▶ _PROBLEM STATEMENT_:
For the entries that follow, say how many lines hold the string "computer", with nothing else in the reply.

Data records:
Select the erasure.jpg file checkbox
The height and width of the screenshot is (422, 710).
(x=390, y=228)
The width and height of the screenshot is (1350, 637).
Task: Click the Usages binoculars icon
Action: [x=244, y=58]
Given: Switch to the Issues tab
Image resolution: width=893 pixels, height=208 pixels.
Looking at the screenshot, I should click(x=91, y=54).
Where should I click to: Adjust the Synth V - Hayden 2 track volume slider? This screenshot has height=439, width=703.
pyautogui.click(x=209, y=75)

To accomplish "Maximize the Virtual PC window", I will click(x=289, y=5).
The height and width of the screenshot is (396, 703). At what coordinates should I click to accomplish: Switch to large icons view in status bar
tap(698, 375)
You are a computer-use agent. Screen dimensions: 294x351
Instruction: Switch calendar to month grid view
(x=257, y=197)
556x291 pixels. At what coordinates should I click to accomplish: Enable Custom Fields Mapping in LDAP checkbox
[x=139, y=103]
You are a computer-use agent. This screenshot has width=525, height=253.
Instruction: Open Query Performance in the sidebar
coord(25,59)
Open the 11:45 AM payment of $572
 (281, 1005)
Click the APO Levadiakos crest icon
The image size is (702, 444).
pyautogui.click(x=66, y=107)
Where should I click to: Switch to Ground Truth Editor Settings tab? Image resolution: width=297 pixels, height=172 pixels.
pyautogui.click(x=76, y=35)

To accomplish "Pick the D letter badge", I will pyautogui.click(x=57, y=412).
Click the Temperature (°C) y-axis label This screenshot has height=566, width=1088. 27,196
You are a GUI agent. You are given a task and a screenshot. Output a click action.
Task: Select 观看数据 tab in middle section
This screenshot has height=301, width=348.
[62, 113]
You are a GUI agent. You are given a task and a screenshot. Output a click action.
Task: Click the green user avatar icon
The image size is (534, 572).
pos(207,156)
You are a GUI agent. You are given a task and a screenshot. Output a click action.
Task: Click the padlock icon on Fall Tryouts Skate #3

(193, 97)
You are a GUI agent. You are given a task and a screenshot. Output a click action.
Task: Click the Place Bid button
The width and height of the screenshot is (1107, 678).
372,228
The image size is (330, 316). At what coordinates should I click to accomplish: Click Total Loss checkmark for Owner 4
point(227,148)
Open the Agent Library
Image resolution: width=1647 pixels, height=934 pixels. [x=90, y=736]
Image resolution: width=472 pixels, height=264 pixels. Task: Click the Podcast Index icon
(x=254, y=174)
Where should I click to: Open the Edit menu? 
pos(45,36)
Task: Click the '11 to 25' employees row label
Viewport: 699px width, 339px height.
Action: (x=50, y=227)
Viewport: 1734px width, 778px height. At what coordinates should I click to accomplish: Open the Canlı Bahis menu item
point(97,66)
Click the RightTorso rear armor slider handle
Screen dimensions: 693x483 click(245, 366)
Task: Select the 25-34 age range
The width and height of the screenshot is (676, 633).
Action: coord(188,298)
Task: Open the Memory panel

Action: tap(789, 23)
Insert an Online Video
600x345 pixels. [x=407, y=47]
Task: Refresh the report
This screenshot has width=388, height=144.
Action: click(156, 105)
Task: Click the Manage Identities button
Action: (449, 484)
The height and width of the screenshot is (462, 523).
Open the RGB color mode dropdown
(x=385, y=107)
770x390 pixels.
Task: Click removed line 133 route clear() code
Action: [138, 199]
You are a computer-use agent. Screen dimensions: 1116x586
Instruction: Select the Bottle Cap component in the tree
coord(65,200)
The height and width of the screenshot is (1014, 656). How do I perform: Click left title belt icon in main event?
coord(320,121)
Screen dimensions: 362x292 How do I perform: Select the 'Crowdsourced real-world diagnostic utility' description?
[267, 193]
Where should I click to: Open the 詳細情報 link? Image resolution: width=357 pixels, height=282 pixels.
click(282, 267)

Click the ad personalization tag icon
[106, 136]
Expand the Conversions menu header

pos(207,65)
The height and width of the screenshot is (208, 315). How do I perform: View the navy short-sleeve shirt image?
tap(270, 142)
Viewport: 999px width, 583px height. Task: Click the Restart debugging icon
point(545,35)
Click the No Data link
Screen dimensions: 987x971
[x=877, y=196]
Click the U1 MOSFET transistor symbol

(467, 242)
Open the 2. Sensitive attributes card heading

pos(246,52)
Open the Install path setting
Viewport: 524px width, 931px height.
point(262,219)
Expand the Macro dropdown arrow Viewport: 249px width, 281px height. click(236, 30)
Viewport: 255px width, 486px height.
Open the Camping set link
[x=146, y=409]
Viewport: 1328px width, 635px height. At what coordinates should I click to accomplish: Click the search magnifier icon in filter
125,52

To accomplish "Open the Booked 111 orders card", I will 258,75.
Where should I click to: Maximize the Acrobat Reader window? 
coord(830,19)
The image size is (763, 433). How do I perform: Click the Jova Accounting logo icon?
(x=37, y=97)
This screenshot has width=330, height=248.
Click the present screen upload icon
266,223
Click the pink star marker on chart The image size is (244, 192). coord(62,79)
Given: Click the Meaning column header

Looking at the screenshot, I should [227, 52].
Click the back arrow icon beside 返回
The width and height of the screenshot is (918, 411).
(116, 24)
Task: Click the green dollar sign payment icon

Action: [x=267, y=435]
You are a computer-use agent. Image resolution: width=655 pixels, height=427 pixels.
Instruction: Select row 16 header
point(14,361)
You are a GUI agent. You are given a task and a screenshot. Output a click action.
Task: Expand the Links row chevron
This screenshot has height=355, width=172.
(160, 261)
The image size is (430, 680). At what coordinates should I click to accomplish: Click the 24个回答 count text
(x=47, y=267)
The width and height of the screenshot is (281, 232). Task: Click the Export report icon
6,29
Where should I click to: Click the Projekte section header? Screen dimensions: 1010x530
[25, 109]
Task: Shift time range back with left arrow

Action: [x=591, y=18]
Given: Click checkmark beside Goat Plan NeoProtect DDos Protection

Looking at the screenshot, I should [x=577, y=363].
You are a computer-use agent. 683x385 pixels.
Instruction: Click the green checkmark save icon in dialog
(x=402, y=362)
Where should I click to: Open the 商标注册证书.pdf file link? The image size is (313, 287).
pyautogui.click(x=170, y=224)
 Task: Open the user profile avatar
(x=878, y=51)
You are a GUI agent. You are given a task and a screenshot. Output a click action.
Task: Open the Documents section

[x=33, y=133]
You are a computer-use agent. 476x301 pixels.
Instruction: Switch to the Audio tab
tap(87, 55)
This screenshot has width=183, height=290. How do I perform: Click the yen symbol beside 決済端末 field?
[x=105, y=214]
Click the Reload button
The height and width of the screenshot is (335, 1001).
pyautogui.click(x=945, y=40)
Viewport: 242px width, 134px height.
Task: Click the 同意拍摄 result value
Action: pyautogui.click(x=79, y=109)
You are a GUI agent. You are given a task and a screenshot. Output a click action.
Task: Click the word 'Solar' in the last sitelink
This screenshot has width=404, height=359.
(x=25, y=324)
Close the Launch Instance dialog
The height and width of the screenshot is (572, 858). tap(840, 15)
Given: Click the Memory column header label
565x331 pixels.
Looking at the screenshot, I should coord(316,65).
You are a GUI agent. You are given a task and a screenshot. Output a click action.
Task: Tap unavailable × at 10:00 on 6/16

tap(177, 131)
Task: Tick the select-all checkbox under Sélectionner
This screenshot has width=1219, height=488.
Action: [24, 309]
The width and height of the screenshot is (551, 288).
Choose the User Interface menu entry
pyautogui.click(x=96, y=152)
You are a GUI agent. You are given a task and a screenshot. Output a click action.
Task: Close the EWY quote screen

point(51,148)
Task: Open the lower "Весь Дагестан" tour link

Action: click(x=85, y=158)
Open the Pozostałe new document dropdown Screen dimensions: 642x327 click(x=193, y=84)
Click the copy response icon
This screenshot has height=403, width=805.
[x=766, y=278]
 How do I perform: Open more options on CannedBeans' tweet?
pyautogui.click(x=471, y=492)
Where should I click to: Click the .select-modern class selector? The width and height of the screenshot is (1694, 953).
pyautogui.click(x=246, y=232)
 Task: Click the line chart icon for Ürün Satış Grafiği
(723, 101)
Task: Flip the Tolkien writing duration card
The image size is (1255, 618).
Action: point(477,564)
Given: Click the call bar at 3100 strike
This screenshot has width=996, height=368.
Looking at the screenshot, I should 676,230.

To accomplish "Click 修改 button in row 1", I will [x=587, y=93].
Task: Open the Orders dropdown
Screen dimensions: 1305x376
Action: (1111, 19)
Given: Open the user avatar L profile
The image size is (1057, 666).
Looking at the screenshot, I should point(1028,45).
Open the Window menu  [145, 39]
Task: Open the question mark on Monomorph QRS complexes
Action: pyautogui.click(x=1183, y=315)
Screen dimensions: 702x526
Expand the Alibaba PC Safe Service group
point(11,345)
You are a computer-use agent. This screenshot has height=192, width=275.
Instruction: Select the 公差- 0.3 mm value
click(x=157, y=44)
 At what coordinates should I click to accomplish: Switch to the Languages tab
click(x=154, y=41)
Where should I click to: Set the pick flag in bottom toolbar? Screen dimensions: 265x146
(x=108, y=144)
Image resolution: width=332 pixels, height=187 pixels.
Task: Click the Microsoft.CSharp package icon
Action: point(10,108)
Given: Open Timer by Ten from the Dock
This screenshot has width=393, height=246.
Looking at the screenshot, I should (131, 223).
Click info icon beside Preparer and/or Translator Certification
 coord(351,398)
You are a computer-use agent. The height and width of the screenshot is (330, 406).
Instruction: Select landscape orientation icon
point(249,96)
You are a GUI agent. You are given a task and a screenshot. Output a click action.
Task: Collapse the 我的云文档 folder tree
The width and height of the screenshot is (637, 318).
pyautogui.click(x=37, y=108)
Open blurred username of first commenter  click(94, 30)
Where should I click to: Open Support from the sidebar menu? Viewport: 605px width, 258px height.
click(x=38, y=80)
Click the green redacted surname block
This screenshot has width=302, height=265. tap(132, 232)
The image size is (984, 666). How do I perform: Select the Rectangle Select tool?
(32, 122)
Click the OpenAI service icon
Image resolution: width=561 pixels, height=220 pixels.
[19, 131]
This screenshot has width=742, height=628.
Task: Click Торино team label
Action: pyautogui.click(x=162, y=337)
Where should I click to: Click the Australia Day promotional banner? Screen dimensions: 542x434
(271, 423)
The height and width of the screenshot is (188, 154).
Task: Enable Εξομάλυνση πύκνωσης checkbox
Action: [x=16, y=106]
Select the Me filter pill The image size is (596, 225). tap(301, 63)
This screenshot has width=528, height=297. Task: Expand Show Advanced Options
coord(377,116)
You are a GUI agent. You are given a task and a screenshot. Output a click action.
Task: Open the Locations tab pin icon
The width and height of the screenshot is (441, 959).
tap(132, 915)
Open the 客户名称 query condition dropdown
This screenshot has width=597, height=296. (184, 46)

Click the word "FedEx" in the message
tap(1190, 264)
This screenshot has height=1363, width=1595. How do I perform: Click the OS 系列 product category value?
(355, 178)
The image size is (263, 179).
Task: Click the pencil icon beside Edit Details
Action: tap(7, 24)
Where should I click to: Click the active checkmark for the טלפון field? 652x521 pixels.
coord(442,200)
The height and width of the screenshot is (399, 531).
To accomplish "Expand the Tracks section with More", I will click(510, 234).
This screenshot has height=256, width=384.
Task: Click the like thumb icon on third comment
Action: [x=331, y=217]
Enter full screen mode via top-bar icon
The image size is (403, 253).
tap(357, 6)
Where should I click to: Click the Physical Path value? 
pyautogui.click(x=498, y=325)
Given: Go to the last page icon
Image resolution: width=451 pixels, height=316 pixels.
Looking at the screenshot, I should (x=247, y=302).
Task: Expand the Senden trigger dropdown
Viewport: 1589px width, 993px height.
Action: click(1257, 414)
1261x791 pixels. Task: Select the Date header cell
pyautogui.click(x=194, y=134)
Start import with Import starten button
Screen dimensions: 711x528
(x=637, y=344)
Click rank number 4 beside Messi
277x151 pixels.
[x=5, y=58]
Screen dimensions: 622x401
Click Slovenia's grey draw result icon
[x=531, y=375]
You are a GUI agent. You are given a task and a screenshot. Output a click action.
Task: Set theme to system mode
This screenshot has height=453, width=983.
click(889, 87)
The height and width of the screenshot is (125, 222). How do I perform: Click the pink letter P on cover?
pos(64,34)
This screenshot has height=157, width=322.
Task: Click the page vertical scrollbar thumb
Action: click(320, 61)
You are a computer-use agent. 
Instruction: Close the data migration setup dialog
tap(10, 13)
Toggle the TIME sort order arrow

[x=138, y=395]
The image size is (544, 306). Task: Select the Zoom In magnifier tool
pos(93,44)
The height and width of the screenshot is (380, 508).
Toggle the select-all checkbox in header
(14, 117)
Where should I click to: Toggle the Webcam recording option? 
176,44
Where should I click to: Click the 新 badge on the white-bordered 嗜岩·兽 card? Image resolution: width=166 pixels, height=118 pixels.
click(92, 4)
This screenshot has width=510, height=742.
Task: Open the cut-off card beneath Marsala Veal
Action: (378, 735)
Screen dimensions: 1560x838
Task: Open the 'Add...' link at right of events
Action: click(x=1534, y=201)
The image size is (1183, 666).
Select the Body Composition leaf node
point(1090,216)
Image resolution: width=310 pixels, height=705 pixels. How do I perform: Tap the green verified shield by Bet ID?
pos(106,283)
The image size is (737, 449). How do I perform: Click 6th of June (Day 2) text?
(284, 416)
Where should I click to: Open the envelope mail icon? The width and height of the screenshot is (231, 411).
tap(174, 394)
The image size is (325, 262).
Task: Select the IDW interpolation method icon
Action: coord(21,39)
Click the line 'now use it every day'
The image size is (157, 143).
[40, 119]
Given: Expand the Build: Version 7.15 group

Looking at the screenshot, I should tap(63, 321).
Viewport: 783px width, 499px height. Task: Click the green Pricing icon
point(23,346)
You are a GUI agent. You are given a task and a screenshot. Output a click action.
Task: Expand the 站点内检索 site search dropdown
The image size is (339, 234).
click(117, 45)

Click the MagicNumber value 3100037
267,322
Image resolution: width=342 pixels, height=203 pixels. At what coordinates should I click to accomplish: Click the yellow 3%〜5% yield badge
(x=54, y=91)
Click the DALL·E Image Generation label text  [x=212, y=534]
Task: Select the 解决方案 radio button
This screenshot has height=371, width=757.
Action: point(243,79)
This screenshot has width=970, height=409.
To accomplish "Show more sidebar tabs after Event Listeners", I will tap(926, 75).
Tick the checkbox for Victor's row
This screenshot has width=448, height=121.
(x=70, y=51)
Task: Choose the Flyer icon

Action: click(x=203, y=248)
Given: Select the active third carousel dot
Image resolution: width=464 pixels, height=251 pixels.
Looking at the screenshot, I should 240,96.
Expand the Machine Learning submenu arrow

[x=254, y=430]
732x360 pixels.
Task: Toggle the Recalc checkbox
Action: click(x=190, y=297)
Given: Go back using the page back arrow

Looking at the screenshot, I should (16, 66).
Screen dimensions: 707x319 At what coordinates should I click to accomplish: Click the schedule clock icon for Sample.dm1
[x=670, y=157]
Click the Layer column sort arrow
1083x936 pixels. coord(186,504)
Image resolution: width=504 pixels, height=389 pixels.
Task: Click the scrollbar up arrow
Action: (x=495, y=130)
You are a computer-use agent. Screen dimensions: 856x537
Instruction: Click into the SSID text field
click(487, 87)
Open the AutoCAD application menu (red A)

▶ _RESULT BELOW_:
10